Colo. billboard urges NFL to let players use marijuana 00:50

The NFL is set to kick off Thursday night in uncharted territory - a state where it's now legal to smoke marijuana.

So it's perhaps no surprise that in Denver, the NFL is taking heat for its ban on marijuana -- in the form of a billboard next to Sports Authority Field at Mile High just before the Broncos season opener.

CBS4 in Denver reports that the billboard is paid for by the Marijuana Policy Project, which argues that because marijuana is legal in Colorado and Washington the NFL shouldn't punish any player across the country for using it.

"Here in Colorado, where voters have said marijuana should be legal it was really the perfect venue to convey this message," said group spokesman Mason Tvert.

Tvert told CBS4 that marijuana use has "nothing to do with their performance."

"The NFL is not responsible for policing marijuana," Tvert said.
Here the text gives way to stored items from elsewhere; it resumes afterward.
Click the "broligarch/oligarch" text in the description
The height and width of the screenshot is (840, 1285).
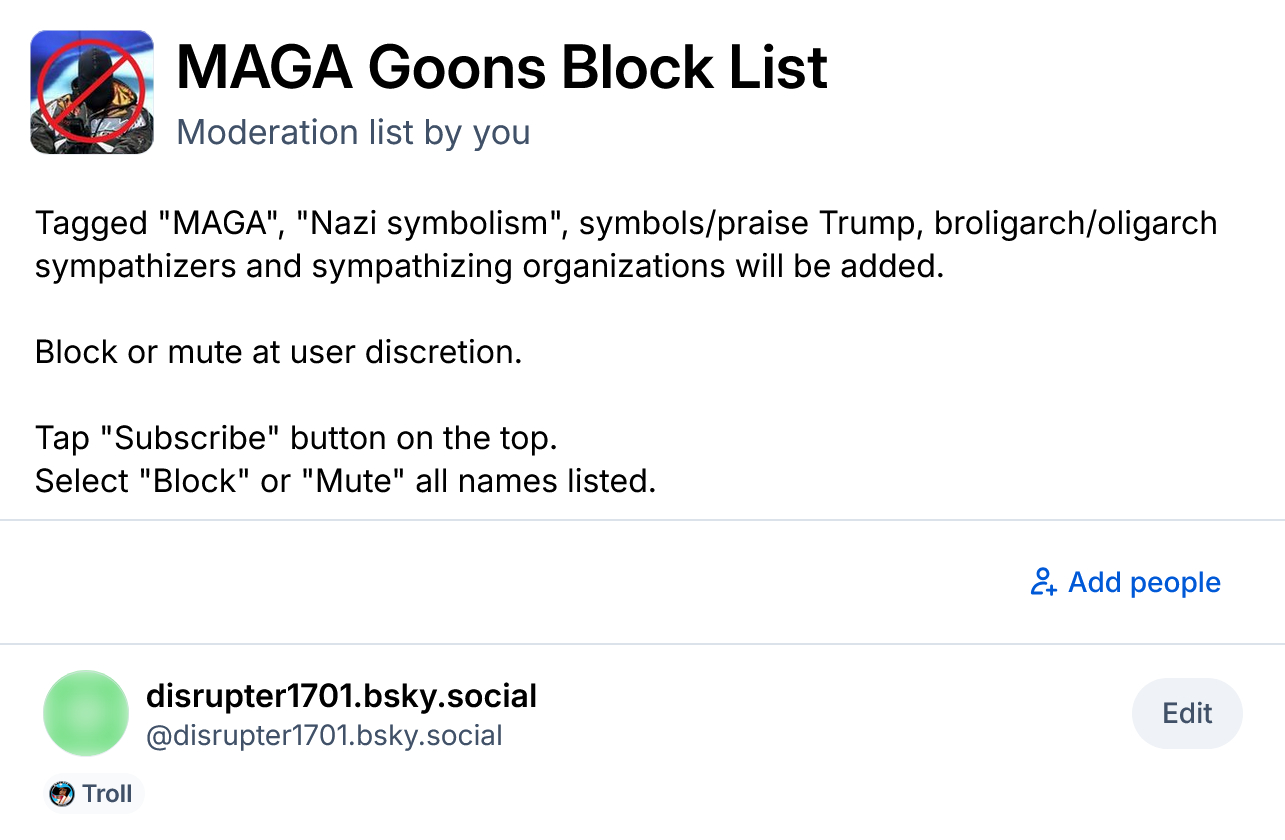coord(1075,222)
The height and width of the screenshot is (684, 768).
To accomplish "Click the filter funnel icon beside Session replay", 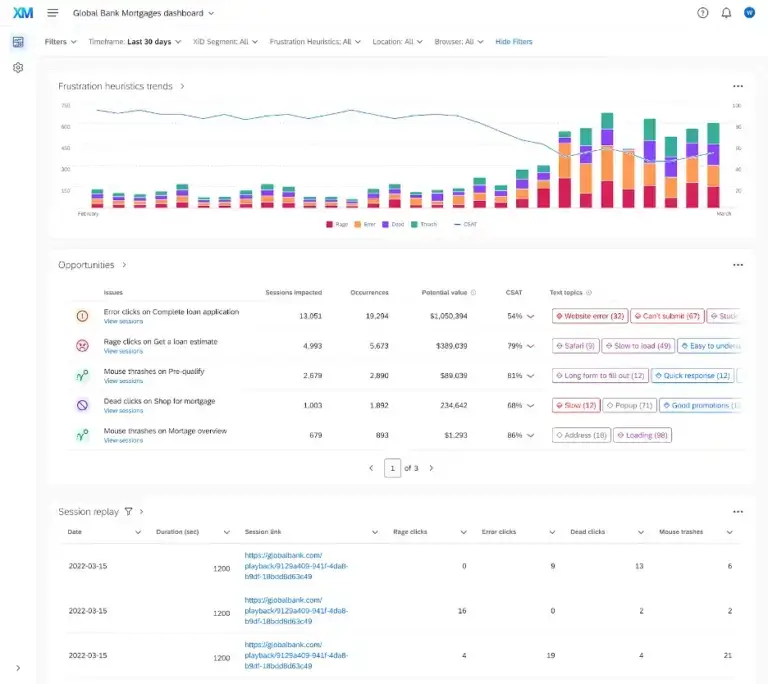I will [128, 511].
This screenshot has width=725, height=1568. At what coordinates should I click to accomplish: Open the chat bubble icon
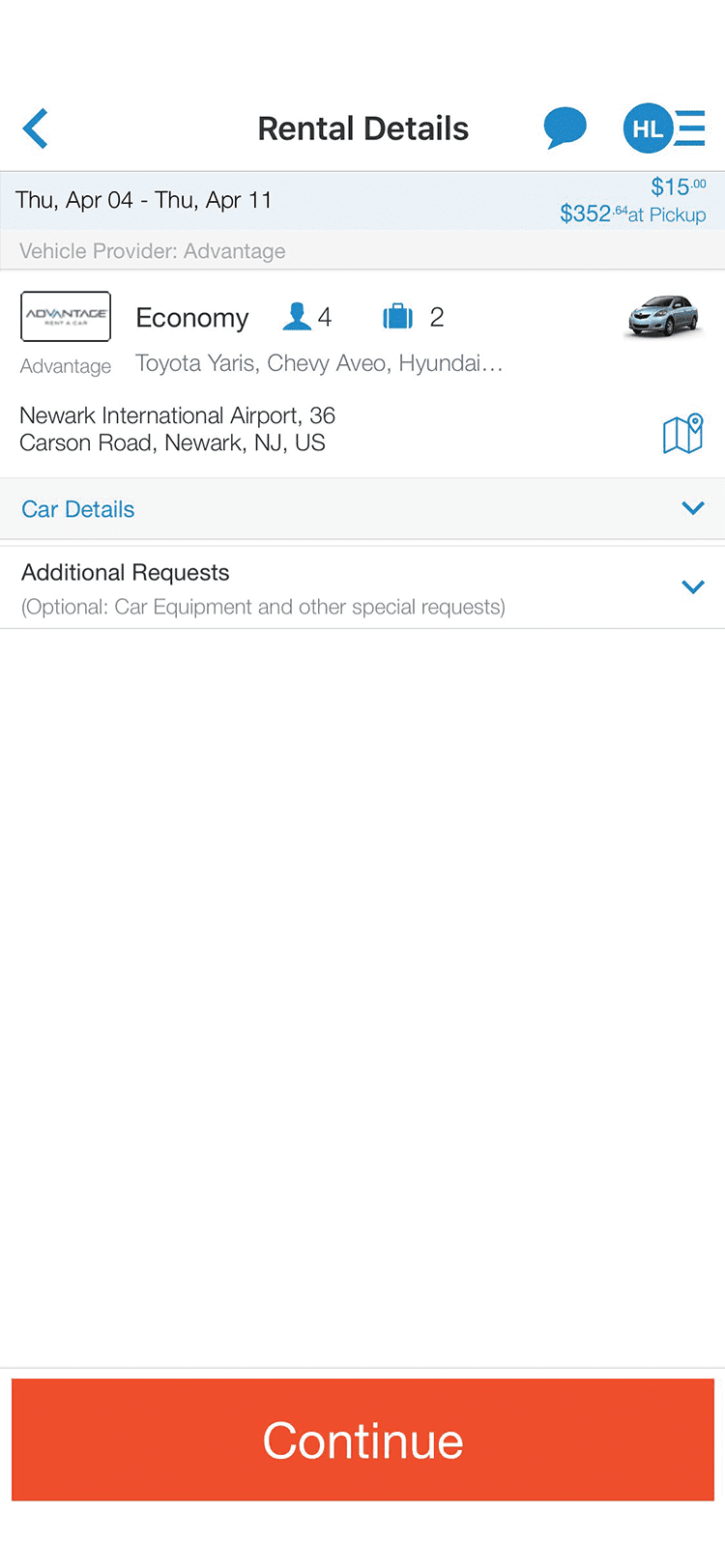566,128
The Marijuana Policy Project argues that strict league policies that carry the threat of suspensions and fines only drive players to use alcohol instead.

"Their current policy is a bad one, and if the NFL truly cares about the health and safety of their athletes, they would allow the players to make the safer choice and use marijuana instead of alcohol," Tvert said.

He said he hopes an online petition that is being circulated along with the billboard will convey the same message to the NFL.

The billboard is scheduled to be in place until Sept. 22.

The NFL declined to comment about it.

As Pro Football Talk's Mike Florio notes, players who are not in the NFL's substance-abuse program are tested once a year for marijuana. And after being tested, those players are free to smoke as much as they want until they are tested again 12 months later.

Perhaps that's why former NFL star Ricky Williams routinely smoked pot before games, according to his then-Dolphins teammate Channing Crowder.

"Remember that Buffalo game, the 200-yard game?" Crowder said during an appearance on WQAM radio in Miami. "Smoked the night before. Talk to Ricky. He was doing it, that's what he did. Ricky has social anxiety and he smoked weed. Ricky's marijuana didn't affect the team until he got caught smoking. ... Him smoking weed, sitting at his house smoking weed, didn't affect anybody but Ricky. He got high and then he sobered up and then he went to practice the next day."

The Buffalo game that Crowder cites took place on Dec. 1, 2002. Williams rushed for 228 yards and scored two touchdowns.